I think there isn’t a way to handle the pivot point problem from within the editor, at least not that I have heard of.

I imagine the solution to be one of the following: offset the door in blender so that the centre of the scene is where you want the pivot of the door to be, or make the door skeletal, animate it and import into UE with the animations ready. No idea how that would work in blender though as I’m using not blender.

Also, and this is what I would go after as the core of the problem, why does the pivot resets upon import? It seems to me that this is the single, universal problem you have, does it happen to other objects as well, or just doors :)?

Is the object at 0,0,0 xyz upon export from blender in the scene? Again I’ve barely touched on blender and that was before the big update, but I believe its the same in all 3d editing soft. If you don’t centre the object ( so its pivot is at the centre of the whole everything) before export, the pivot will slide upon import into UE.

Also in max and maya e.g. we have the option to reset the xform which effectively removes all translations and makes current rotation scale and position native, or initial or whatever the word for it actually is. If you could find something alike in blender it would make sure that all problems which have to do with previous alterations to the object are not at play in causing the problem, might effectively get rid of it too.

Thank you for your answer. Yeah, this problem happens with every object, not just doors… I also have 3ds but I’m more known to blender. But all the documentations about pivot points didn’t help to solve the problem. Is it really so easy with Max?

I don’t use Blender myself, however when I’m exporting from Maya the pivot in UE4 tends to be 0,0,0 in Maya. So the dead center of the grid is where the corner of the door should be.

Alternatively inside of UE4 you could make a blueprint and give it a SceneComponent as a root, then add the StaticMeshComponent under the SceneComponent, and move the corner of the StaticMeshComponent door so it sits on the SceneComponent. That way the SceneComponent will rotate and be aligned with the corner of the door, rotating it along with it.

When your in blender

Make sure that your in Object mode, and then set the 3D cursor to Center (Shift - S for popup)…

Then adjust the mesh to the where you wish the pivot to be in relation to the 3D cursor. So if you want it on the left side (assuming your looking at the front face of the door), set the left side to be on the 3D cursor.

When you have the object positioned, then click on Set Origin (it’s over on the left side, for a generic install of 2.77), and choose, Set Origin to 3D Cursor.

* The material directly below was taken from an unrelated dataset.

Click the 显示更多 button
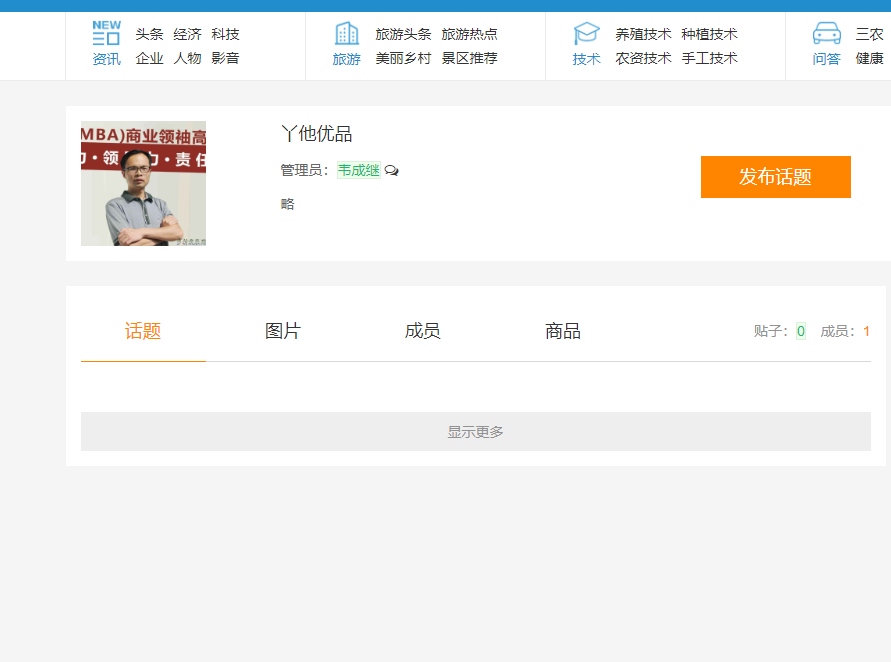This screenshot has width=891, height=662. 475,432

Now when you do the FBX export, be sure to set forward Axis to X and the Z axis for up.

That should do it for you, and if the X axis comes in inverted, just reexport and set the forward axis to -X (negative X), and do a reimport, and you should be good to go.

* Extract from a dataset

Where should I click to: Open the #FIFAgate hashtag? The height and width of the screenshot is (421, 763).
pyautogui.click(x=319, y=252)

So you can basically set the pivot point (or origin) to any place you wish.

Hope this helps.

Inc.

Thank you very much! That’s what I wanted. It seems I had this problem because of the export settings you mentioned.

One way to permanently change the pivot point is to create a blueprint and align your Actor relative to origin. The origin will be the pivot of resulting blueprint.

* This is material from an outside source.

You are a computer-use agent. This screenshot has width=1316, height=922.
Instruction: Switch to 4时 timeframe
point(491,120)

Thanks, but this question is already answered and the solution worked good for me

Hi,

There are many users facing the same problem but I think there is a solution for this problem within the editor itself.

There is an option in import FBX options under mesh ’ Transform Vertex to Abs…’, un-check this and your mesh’s pivot will be at its position.

try this, I hope this will help.

Even if that would be true, the pivot point would have to be placed before, because it is at a wrong position and that would not change anything.

Also, the answer from jayice is working very well. And I also managed to do that in 3dsMax.